Por eso Perú, en una medida histórica, inició el reparto de unos 400 millones de dólares para alimentar durante un mes a 12 millones de pobres que ahora tienen sus economías estranguladas.

Pese al esfuerzo, ese dinero no llega a la mayoría de familias que viven en la casona, también conocida como “Luriganchito”, diminutivo de San Pedro de Lurigancho, la cárcel más poblada de Perú.

El inmueble de tres plantas tiene pasadizos estrechos y oscuros. La casona, construida con barro y caña y adornada con balcones, está en la zona histórica del distrito del Rímac.

En los pasillos, a veces huele a ropa húmeda, a marihuana y los niños corren descalzos, mientras varias cucarachas color caramelo escapan a toda velocidad para no ser aplastadas.

La vulnerabilidad aparece en cada historia de los habitantes de la casona de más de 100 años.

Santos Escobar, un excomerciante de tazas de 68 años, terminó viviendo ahí luego de que su casa se incendiara dos veces. En la primera murieron dos de sus seis hijas; en la segunda se quemó ambas piernas.

Nélida Rojas, de 59 años, tuvo un accidente cerebrovascular hace dos años y le provocó una parálisis parcial del cuerpo, por lo que necesita usar muletas y pide limosna.

Nilú Asca, es madre soltera de 24 años y tiene dos hijas. La menor tiene dos años y padece displasia o dislocación de cadera, lo que la obliga a usar una férula de yeso.

Algunos de ellos han comenzado a rezar por las tardes encabezados por un pastor evangélico.

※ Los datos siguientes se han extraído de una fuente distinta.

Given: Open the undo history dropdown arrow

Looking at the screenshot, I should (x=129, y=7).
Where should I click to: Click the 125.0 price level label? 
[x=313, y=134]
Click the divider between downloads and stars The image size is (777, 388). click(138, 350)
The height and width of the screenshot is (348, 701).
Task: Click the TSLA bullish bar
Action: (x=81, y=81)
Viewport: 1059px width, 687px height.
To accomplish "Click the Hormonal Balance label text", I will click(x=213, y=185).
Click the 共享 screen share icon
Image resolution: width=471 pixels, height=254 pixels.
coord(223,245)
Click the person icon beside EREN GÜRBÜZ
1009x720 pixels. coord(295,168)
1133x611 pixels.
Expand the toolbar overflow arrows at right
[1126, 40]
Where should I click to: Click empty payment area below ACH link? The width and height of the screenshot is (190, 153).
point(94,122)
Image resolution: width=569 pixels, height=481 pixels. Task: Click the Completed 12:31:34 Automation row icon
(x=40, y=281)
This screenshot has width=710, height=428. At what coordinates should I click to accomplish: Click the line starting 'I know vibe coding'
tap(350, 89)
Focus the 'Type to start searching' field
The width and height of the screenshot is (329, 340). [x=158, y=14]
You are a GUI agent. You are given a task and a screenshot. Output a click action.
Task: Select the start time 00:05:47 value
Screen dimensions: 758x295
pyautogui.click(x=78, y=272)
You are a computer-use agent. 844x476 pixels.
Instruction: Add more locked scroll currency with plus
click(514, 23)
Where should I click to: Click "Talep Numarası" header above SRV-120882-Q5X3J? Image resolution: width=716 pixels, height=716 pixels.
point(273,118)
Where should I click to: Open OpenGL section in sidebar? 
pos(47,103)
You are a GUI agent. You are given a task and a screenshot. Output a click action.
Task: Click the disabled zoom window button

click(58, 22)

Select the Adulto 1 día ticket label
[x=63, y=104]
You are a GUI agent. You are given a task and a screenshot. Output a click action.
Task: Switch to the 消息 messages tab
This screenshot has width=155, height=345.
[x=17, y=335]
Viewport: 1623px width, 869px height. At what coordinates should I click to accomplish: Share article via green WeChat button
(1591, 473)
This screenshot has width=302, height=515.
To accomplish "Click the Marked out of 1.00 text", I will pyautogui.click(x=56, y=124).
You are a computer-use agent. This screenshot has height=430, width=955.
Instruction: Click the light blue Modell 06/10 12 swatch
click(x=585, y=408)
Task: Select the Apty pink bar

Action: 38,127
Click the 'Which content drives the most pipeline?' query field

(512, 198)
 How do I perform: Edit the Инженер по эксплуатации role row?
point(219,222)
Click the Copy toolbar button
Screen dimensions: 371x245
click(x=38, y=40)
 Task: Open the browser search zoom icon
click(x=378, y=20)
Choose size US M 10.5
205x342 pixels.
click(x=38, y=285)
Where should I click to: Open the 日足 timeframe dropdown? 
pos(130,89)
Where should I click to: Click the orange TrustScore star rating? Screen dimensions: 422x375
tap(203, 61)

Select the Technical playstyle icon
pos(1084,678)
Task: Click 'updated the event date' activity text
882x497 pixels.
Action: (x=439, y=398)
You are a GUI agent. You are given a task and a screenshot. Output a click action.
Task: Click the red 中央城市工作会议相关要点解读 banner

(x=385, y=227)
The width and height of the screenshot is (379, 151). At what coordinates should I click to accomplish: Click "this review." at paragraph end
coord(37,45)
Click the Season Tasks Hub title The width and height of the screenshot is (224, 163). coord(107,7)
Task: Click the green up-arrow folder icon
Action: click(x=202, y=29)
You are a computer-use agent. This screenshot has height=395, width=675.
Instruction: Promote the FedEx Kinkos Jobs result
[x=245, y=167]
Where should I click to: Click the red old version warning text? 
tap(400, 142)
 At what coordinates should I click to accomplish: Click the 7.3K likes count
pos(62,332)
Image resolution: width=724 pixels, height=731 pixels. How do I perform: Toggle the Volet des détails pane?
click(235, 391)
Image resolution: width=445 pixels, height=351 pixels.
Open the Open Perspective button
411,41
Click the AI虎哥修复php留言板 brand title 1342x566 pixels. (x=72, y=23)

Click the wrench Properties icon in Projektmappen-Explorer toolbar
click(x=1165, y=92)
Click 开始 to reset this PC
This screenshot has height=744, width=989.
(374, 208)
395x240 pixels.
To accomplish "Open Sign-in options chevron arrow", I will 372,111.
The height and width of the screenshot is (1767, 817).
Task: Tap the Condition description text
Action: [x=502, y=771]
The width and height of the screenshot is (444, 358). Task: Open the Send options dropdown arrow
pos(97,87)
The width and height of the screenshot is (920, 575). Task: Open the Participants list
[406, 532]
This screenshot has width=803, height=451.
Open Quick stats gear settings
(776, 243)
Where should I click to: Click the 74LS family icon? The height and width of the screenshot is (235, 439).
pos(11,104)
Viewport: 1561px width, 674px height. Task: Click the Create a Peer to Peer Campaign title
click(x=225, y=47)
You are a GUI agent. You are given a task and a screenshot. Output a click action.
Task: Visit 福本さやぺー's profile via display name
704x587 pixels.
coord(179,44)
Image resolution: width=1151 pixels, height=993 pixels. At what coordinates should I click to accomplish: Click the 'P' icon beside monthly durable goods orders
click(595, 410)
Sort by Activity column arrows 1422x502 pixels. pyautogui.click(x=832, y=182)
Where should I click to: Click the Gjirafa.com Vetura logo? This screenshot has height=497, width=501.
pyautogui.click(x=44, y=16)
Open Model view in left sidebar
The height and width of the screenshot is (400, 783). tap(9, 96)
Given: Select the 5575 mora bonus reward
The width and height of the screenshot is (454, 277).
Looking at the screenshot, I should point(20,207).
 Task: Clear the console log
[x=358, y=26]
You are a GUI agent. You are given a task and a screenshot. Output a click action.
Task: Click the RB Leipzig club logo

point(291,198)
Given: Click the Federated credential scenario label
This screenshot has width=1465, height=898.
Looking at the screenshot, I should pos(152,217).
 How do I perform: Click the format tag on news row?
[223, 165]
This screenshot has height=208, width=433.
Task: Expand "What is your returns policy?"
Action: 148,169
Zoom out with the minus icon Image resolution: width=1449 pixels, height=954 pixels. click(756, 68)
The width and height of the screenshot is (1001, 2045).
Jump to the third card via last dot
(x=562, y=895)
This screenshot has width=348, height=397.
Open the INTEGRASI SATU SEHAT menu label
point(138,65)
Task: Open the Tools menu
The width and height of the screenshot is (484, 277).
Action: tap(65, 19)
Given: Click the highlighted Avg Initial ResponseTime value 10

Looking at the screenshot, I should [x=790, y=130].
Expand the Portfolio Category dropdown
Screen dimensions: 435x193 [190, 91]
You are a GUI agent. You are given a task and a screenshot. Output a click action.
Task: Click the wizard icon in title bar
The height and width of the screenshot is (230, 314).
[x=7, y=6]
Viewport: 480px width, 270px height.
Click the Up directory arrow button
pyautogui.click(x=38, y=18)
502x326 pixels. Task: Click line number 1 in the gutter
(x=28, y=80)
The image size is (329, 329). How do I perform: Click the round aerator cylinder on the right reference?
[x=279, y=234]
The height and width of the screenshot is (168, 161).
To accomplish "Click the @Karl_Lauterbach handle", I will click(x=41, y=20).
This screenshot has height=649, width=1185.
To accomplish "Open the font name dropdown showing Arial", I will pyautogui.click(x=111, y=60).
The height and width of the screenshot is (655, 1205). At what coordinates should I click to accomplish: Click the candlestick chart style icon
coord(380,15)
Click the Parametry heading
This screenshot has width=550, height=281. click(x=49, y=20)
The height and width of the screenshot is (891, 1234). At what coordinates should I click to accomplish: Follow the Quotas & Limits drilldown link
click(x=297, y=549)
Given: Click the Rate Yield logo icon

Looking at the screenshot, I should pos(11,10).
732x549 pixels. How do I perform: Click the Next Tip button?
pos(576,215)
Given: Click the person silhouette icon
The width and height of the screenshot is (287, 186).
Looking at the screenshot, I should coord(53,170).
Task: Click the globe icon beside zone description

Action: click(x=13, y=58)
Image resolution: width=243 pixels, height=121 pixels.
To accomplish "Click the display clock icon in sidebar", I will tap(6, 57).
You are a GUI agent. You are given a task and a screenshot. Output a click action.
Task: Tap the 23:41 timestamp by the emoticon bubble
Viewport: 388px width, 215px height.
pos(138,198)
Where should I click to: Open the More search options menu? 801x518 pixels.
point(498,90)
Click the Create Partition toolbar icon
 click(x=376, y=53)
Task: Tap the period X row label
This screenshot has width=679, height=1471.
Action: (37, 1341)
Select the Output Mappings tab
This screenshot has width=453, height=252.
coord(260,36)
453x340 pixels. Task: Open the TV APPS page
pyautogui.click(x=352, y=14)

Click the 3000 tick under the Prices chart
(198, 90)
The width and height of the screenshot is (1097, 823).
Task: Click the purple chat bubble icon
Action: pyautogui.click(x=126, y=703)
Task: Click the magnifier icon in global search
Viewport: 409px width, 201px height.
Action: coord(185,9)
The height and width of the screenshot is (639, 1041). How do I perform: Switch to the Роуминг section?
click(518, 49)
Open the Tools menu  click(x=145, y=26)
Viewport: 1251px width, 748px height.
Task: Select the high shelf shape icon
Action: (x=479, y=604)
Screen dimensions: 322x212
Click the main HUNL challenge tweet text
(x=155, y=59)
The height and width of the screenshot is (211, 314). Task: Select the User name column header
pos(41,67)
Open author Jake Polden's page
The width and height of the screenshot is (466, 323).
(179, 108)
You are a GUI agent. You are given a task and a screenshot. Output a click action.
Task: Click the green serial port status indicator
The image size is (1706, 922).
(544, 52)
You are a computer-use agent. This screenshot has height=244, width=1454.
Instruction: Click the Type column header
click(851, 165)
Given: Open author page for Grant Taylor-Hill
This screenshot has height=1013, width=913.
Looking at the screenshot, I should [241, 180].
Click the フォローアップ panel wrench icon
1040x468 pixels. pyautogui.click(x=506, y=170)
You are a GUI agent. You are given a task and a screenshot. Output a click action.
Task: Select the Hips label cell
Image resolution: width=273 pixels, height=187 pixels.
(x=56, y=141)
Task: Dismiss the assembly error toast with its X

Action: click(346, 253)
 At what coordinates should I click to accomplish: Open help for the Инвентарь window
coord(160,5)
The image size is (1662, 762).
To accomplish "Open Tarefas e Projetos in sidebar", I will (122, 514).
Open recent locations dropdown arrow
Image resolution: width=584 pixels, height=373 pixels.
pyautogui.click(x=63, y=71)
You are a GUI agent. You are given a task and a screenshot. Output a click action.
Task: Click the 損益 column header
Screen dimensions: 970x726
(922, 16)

En su pequeña habitación y almorzando con sus hijos a las cuatro de la tarde, Alegre mira las noticias en un viejo televisor. Cree que cualquier posibilidad de saqueo está frenada por el despliegue de 140.000 uniformados que cuidan los mercados de alimentos y los bancos.

Pero su mirada a largo plazo no es optimista.

“Hay mucha gente desesperada, se podría levantar si no ve ayuda”, dijo Alegre.